I remember some time ago seeing a picture of Dr. Fackler pinning pig skin to a block of ballistic gel for the purpose of ascertaining the effects of skin on bullet penetration. Lots of data to digest in the above link.

hentown
December 31, 2012, 03:48 PM
There's just so much meaningless fun a guy can take in a lifetime!! :evil:

481
December 31, 2012, 05:26 PM
In order to use an actual water test of the JHP we've been discussing, I took the liberty of liberating one of your prior water test images and the data for the 9mm Winchester Ranger 127 gr. +P+ JHP (RA9TA) that you shot against no barrier. Forgive me- your photography is far better than mine. :evil:

Winchester Ranger 9mm 127 gr. +P+ JHP vs. water medium:
http://i1339.photobucket.com/albums/o710/m831z/9mm127PWinRanger1250fps1150grs0605004_zps68bcebfd.jpg


Here is the Schwartz bullet penetration model analysis for this test:

9mm Winchester Ranger 127 gr. +P+ JHP (RA9TA) - no barrier, water test medium

Recovered Projectile Data:

Average Recovered Diameter: 0.605 inch
Retained Mass: 115 grains
Impact Velocity: 1250 feet per second

Predicted Terminal Performance:

Penetration Depth (S) = 28.09 cm (11.06 inches)
Permanent Wound Cavity Mass (MPC) = 44.39 grams (1.57 ounces)

Also created a Velocity/KE chart- each chart division is equal to about 2.8mm of bullet travel:

http://i1339.photobucket.com/albums/o710/m831z/Win127VKEDecay_zpsf80e8f44.gif

Not surprisingly, the exit velocity predicted by the Schwartz bullet penetration model is 153.9 fps after passing through 10 inches of soft tissue (between 91st and 92nd divisions of the chart above) - well below the 294.3 fps required for it to break the skin of, and re-enter, another body according to the US Army skin penetration model that I've been using to determine such stuff.

2zulu1
January 1, 2013, 02:38 AM
If I were to do that test now it would be through five layers of clothing. Seems like our Canadian snow bird friends forget to close the door behind them. :)

Here's another 127gr Ranger bullet that didn't have enough remaining velocity, after passing through several one gallon water bottles, to fully penetrate this last plastic barrier.

http://i1103.photobucket.com/albums/g474/aztrekker511/9mmWin127Pcowbonewater006.jpg

Nice carry ammunition if you can find it, it also performs well against bone and the plastic can be analogous to skin.

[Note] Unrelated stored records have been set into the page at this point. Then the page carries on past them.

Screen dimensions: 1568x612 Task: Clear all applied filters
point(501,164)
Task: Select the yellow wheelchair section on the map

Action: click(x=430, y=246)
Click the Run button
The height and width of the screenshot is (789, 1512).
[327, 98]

http://i1103.photobucket.com/albums/g474/aztrekker511/9mmWin127Pcowbonewater001.jpg

Shawn Dodson
January 1, 2013, 04:08 PM
It is impossible to reliably predict if a projectile will yaw during the penetration event (both the 9mm and the .45 are susceptible to this) let alone how much a projectile will yaw, if it actually does so. 9mm FMJ yaws and .45 ACP doesn't. The reason is because the center of gravity on the 9mm is located toward the base of the bullet - 9mm FMJ RN is much more "pointed" than 45 ACP RN.

481
January 1, 2013, 07:56 PM
9mm FMJ yaws and .45 ACP doesn't. The reason is because the center of gravity on the 9mm is located toward the base of the bullet - 9mm FMJ RN is much more "pointed" than 45 ACP RN.

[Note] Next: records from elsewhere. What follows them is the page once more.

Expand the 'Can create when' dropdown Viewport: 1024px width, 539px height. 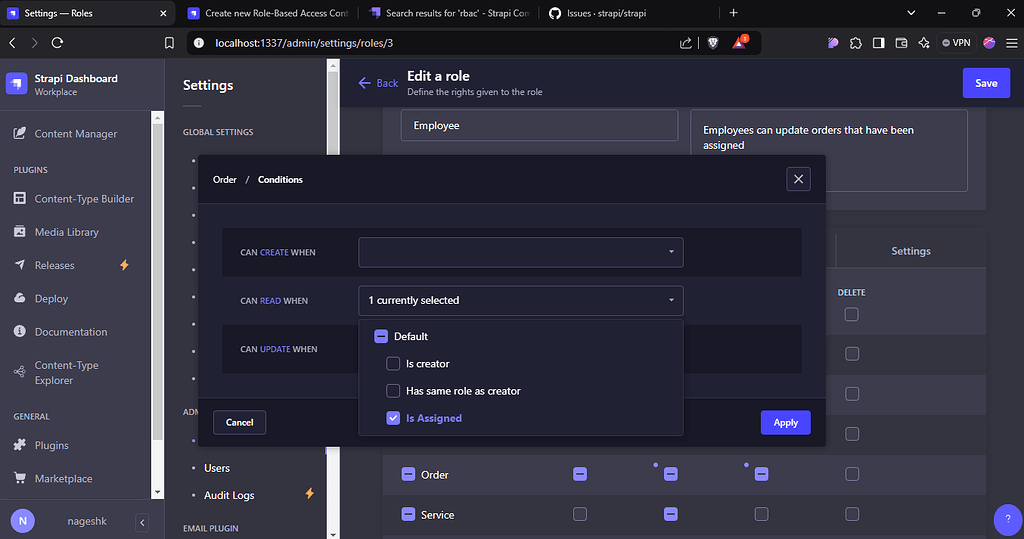point(520,252)
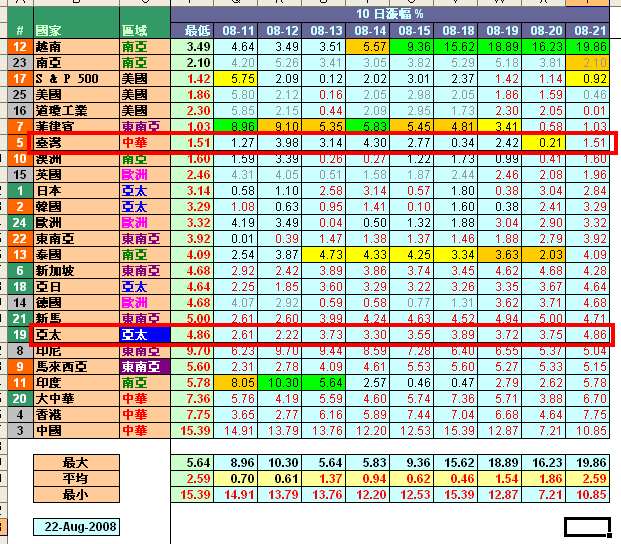Select the 平均 summary row label
Viewport: 621px width, 544px height.
pyautogui.click(x=75, y=478)
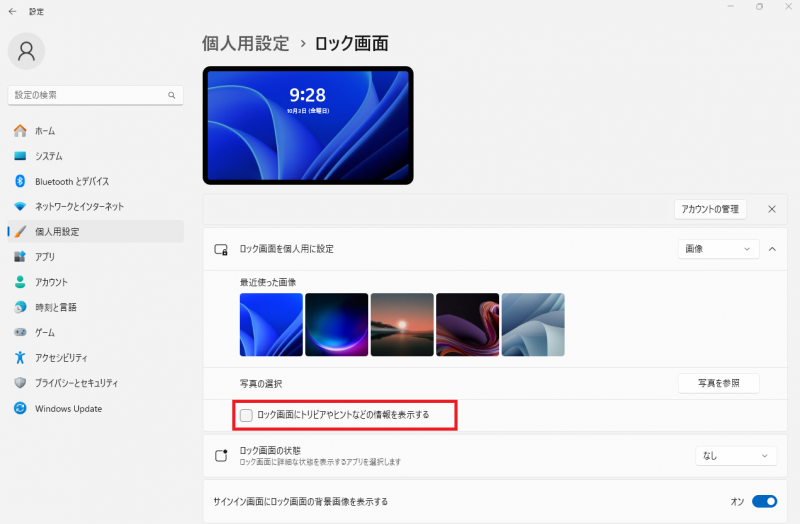Screen dimensions: 800x524
Task: Enable the lock screen trivia and tips checkbox
Action: coord(246,414)
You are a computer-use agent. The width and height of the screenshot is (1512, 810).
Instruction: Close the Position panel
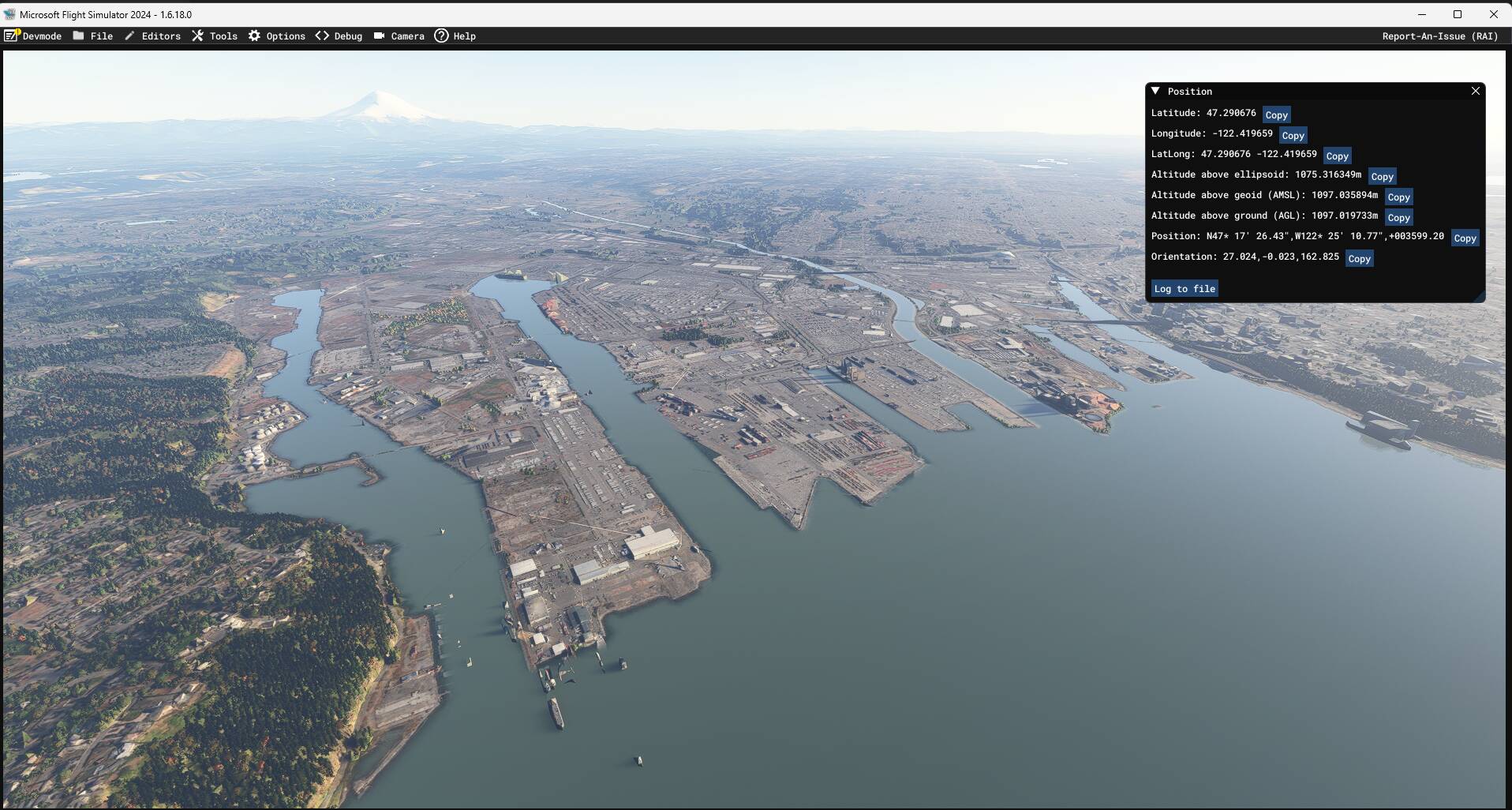point(1475,91)
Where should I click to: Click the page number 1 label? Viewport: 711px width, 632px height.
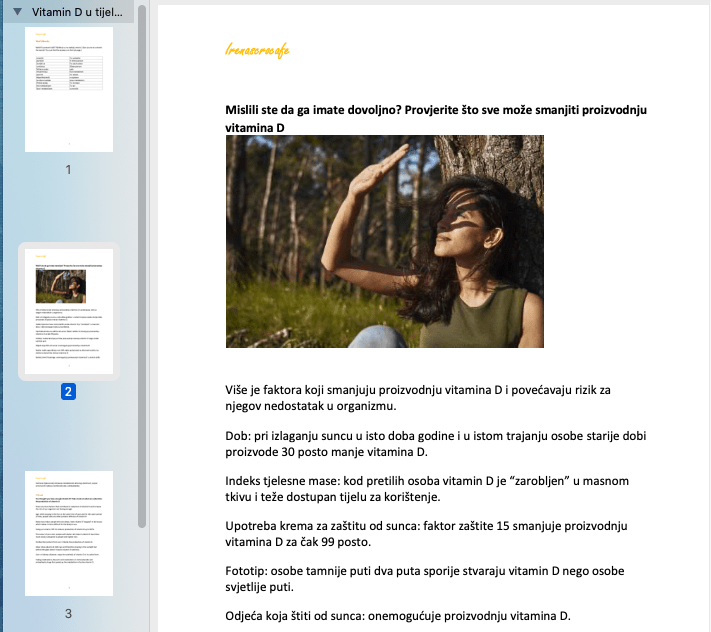68,169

That is not entirely accurate.

Both 9mm and .45ACP FMJRNs can, and do, yaw.

Even extremely oblate projectile profiles like expanded JHPs, which are far more blunt than the .45 FMJRN and have a CoG even farther forward than the .45 FMJRN, can, and do, yaw. The 9mm is arguably a little bit more prone to do so, but both the 9mm and .45 FMJRNs do indeed yaw and it is not possible to predict if, when, or even to what degree, either one will do so.

Still, the greater point remains- neither the Schwartz bullet penetration model nor the MacPherson bullet penetration model has an expression for the consideration of projectile yaw as doing so would render those models largely unusable/inaccessible to anyone lacking the requisite computational capacity to perform such complex calculations- something that I think both authors would find undesirable.

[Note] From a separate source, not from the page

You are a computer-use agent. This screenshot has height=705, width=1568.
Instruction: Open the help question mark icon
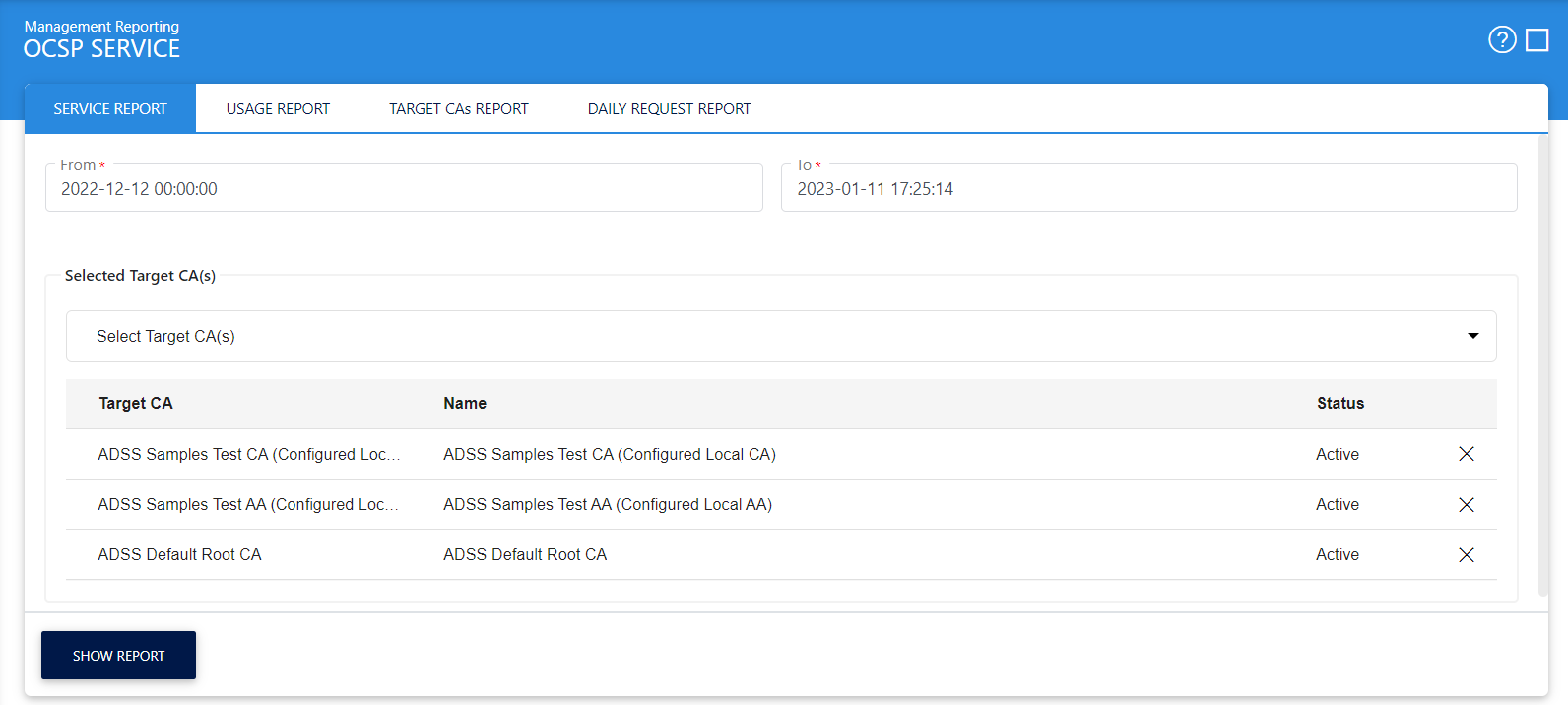pyautogui.click(x=1501, y=40)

The proof of these model's accuracy is in their performance and by way of example, I've compared the Schwartz bullet penetration model's prediction against a couple of well-known examples that I am sure most folks here on TFL have seen before:


Example #1:

This .45ACP 230 gr FMJRN @ 869 fps has a total penetration depth of about 65cm or 25.6 inches:
http://i1339.photobucket.com/albums/o710/m831z/45230FMJ-869_zps1414f835.jpg

The Schwartz bullet penetration model predicts a penetration depth of 25.7 inches.

The MacPherson bullet penetration model predicts a penetration depth of 30.3 inches.



Example #2

This "yawing" 9mm 124 gr FMJRN @ 1189 fps has a total penetration depth of about 71-72cm or 28.3 inches if you "straighten out" the upward curve at the end of the bullet's path:
http://i1339.photobucket.com/albums/o710/m831z/9mm124FMJ-1189_zps746b7dc9.jpg

The Schwartz bullet penetration model predicts a penetration depth of 28.7 inches- that's pretty impressive.

The MacPherson bullet penetration model predicts a penetration depth of 30.9 inches.


:)

481
January 2, 2013, 07:49 PM
If I were to do that test now it would be through five layers of clothing. Seems like our Canadian snow bird friends forget to close the door behind them. :)

Wouldn't mind seeing that test. It's a darned good JHP.

481
January 3, 2013, 12:22 AM
Did this for a member of another forum who inquired about comparing the .45 ACP 230 gr FMJRN @ 850 fps against the 9mm M882 @ 1300 fps and thought that my fellow THR members might enjoy it...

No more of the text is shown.